The River of Pont-l'abbot rises near Kerfioret, in the municipal limit between Landudec and Plogastel-Saint-Germain, in passer-by in the West-southwest of the village of this last municipality. His paying pond has a total surface of 135 km ². Flowing initially in the direction of the southeast, she turns then due south, passing between Peumerit and Plonéour-Lanvern on the West and Tréméoc in the East. His course (its average flow, measured to Trémillec, is then 504 liters of water per second) is then blocked by a dike (the concrete dam, built in 1976-1977, is 140 meters in length and is 6,8 meters high) which gives birth to a pond, the "Stretch of water of the New Mill", fed also by the brooks of Lanvern(Who the average debit flow, measured to Ty-Poës, is 165 liters of water per second); this stretch of water, managed by the Association of local authorities of the Country Bigouden headdress the South, has a surface of 55 ha and is situated in 13 meters in height; he has a storage capacity of a million of m ³ of water and serves as drinking water tank for a large part of the Country Bigouden headdress; the intake of water of Pen Enez feeds the water treatment plant of Bringall.
Downstream to this stretch of water the small coastal river takes a course in the direction of the southeast until Pont-l'Abbé. In the past, numerous mills became established along his course.
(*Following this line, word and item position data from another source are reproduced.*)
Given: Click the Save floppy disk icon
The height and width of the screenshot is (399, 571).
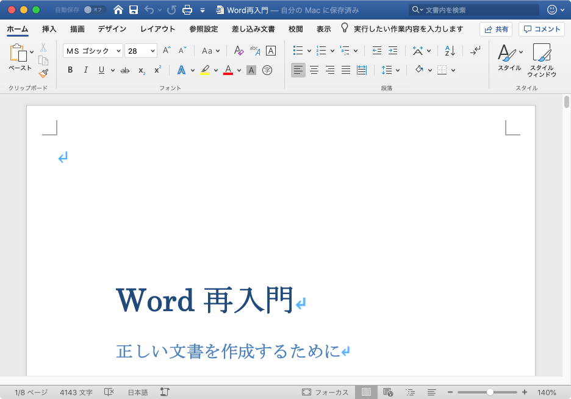Looking at the screenshot, I should click(133, 10).
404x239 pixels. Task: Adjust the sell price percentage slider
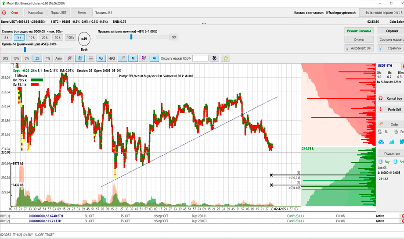tap(131, 37)
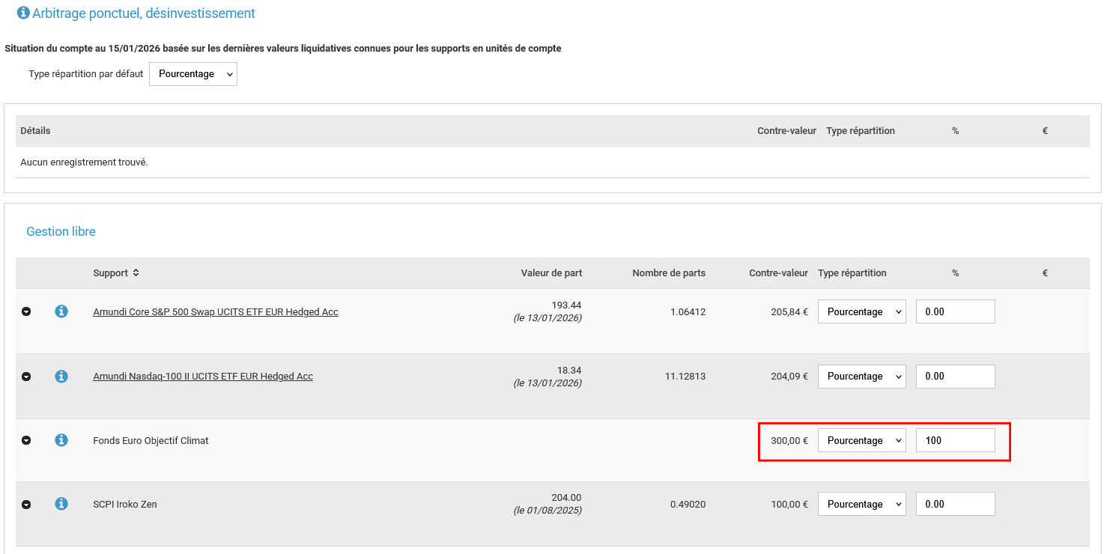Expand the SCPI Iroko Zen row
This screenshot has height=554, width=1107.
coord(26,505)
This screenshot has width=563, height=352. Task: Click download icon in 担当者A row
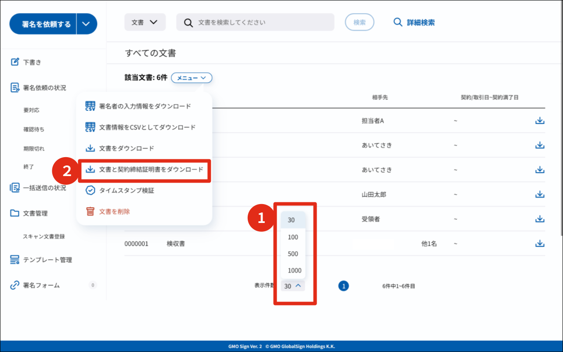[540, 121]
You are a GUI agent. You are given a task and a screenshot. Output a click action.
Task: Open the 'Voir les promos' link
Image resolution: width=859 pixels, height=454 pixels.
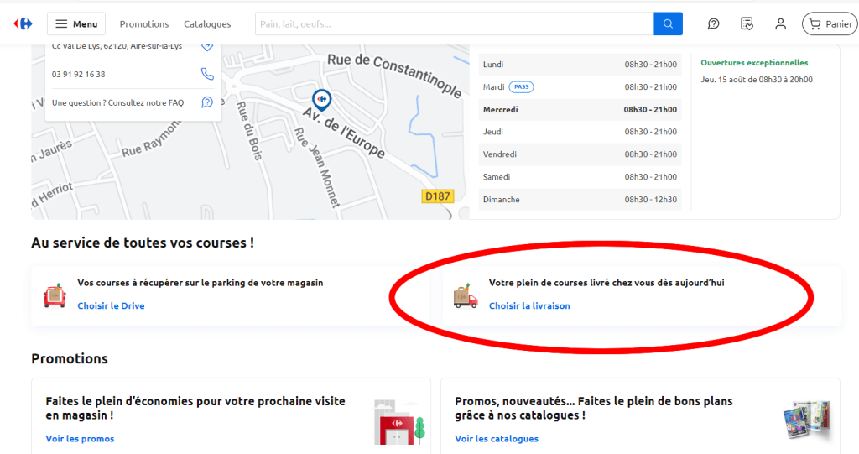(x=80, y=439)
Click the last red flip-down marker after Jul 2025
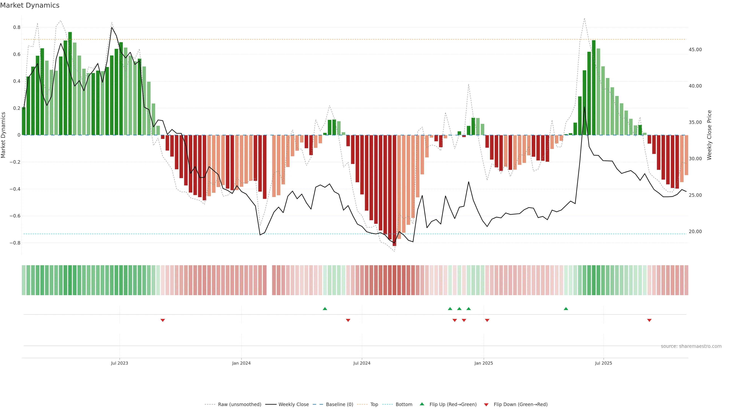 pyautogui.click(x=649, y=320)
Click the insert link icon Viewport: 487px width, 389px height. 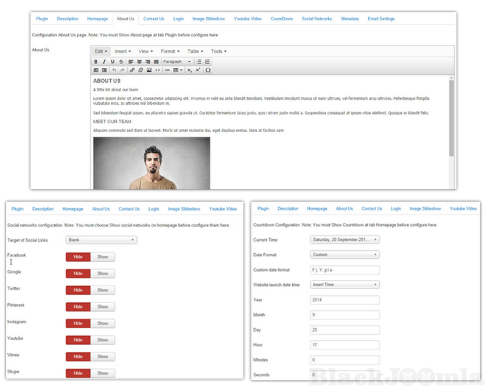[132, 71]
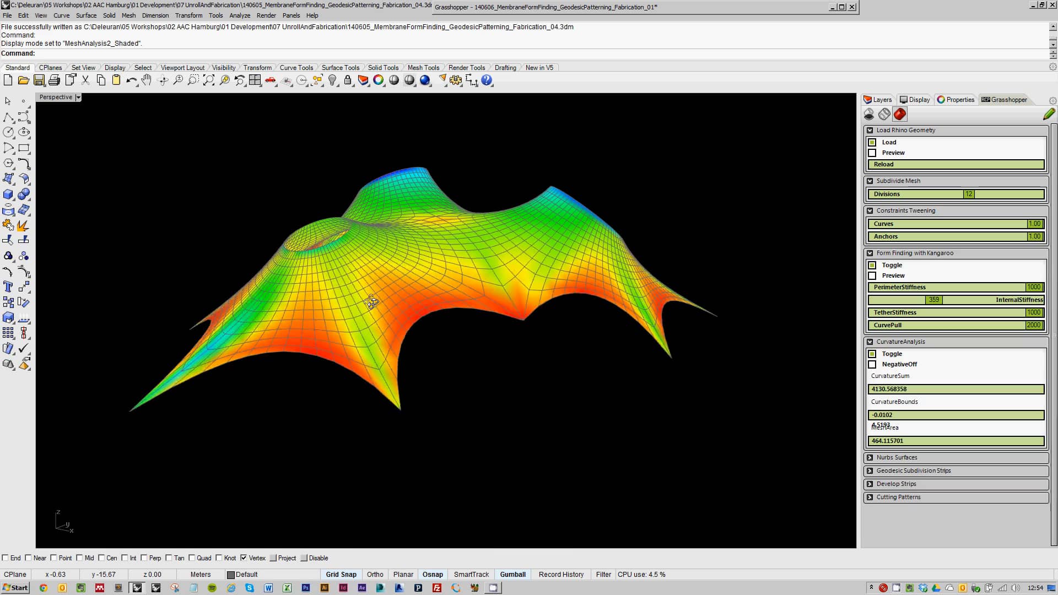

Among them, of upstream towards the approva, the Mill of Quiliou (the Mill of Hilguy is situated on a tributary) in Plogastel-Saint-Germain, the Mill Trévan and the New Mill in Peumerit (the Mill Troyon The Mill Maréguez is situated on a tributary), (too in Plogastel-Saint-Germain), the Mill of Callac, the Mill of Fao, the Mill of Trémillec and the New Mill as well as, situated on the brooks of Lanvern, the mills of Lanvern and Kerbénoc' a hour in Plonéour-Lanvern, the mill Hascoet (situated on a tributary) in Pont-l'Abbé.

Population

Inhabitants of Plonéour-Lanvern are called in French Plonéouristes.

Historical population
YearPop.±%
1793 1,897    
1800 1,968+3.7%
1806 2,009+2.1%
1821 2,054+2.2%
1831 2,892+40.8%
1836 3,025+4.6%
1841 3,193+5.6%
1846 3,200+0.2%
1851 3,033−5.2%
1856 3,101+2.2%
1861 3,238+4.4%
1866 3,308+2.2%
1872 3,147−4.9%
1876 3,360+6.8%
1881 3,420+1.8%
1886 3,717+8.7%
1891 3,780+1.7%
1896 3,860+2.1%
1901 3,770−2.3%
1906 3,925+4.1%
1911 4,103+4.5%
1921 4,247+3.5%
1926 4,536+6.8%
1931 4,375−3.5%
1936 4,281−2.1%
1946 4,130−3.5%
1954 4,040−2.2%
1962 4,208+4.2%
1968 4,087−2.9%
1975 4,364+6.8%
1982 4,508+3.3%
1990 4,619+2.5%
1999 4,803+4.0%
2008 5,626+17.1%

See also

References

    Wikimedia Commons has media related to Plonéour-Lanvern.
    This article is issued from Wikipedia - version of the 5/11/2016. The text is available under the Creative Commons Attribution/Share Alike but additional terms may apply for the media files.